**EXERCISE**
Output the line that contains "This screenshot has height=401, width=1568." and every line after it to the end of the entries, with nothing added or left out.

━━━━━ SUPPLIED MATERIAL

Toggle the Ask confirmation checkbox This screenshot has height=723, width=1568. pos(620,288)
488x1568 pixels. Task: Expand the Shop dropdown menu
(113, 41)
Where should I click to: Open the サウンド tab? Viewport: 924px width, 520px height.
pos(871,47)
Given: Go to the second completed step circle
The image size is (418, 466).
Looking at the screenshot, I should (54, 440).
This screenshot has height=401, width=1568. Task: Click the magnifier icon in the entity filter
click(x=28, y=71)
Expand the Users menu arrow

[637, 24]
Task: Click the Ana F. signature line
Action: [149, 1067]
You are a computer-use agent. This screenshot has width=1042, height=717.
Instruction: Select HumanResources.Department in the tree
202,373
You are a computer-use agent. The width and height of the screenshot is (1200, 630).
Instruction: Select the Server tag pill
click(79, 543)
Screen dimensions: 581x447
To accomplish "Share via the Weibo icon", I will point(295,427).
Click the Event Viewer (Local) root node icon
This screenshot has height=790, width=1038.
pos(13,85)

━━━━━━━━━━

**ANSWER BELOW**
This screenshot has height=401, width=1568. Task: Click the magnifier icon in the entity filter
click(x=28, y=71)
Expand the Users menu arrow

[637, 24]
Task: Click the Ana F. signature line
Action: [149, 1067]
You are a computer-use agent. This screenshot has width=1042, height=717.
Instruction: Select HumanResources.Department in the tree
202,373
You are a computer-use agent. The width and height of the screenshot is (1200, 630).
Instruction: Select the Server tag pill
click(79, 543)
Screen dimensions: 581x447
To accomplish "Share via the Weibo icon", I will point(295,427).
Click the Event Viewer (Local) root node icon
This screenshot has height=790, width=1038.
pos(13,85)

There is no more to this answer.